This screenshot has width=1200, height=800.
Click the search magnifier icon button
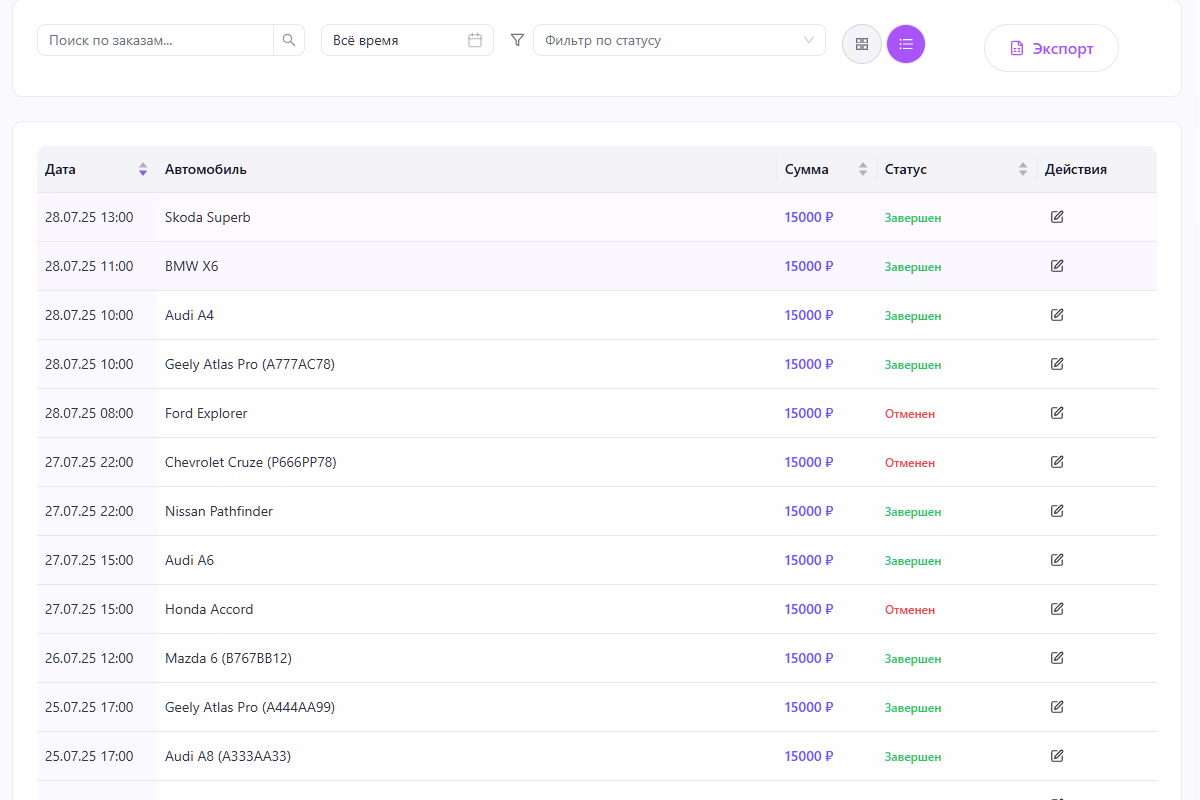(x=289, y=40)
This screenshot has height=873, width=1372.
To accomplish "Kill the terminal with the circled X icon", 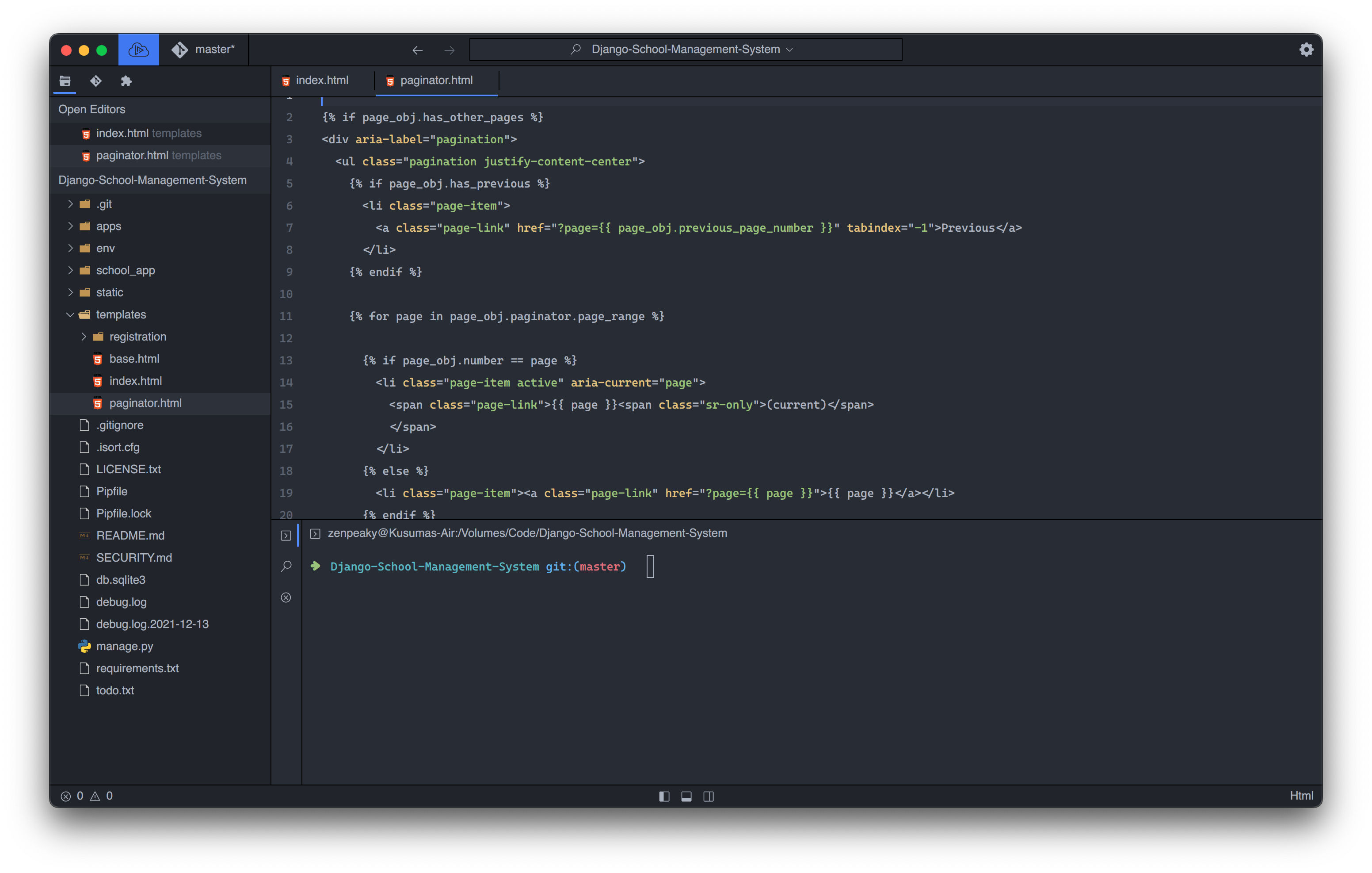I will tap(286, 597).
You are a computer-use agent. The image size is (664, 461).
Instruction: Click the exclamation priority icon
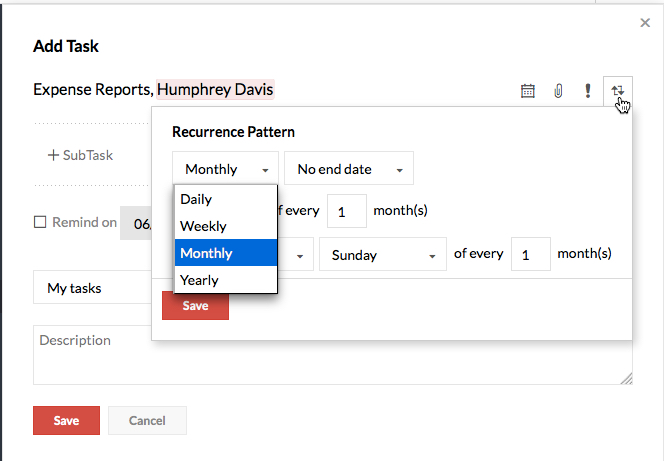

• **REQUIREMENTS**: Put the listing lines from the one holding "You are a computer-use" through the end of the listing, inclusive, into a Markdown table with the columns Row and Line. Skip blank lines and leave the pictures out.

• **SOLVED PROBLEM**:
| Row | Line |
|---|---|
| 1 | You are a computer-use agent. The image size is (664, 461). |
| 2 | Instruction: Click the exclamation priority icon |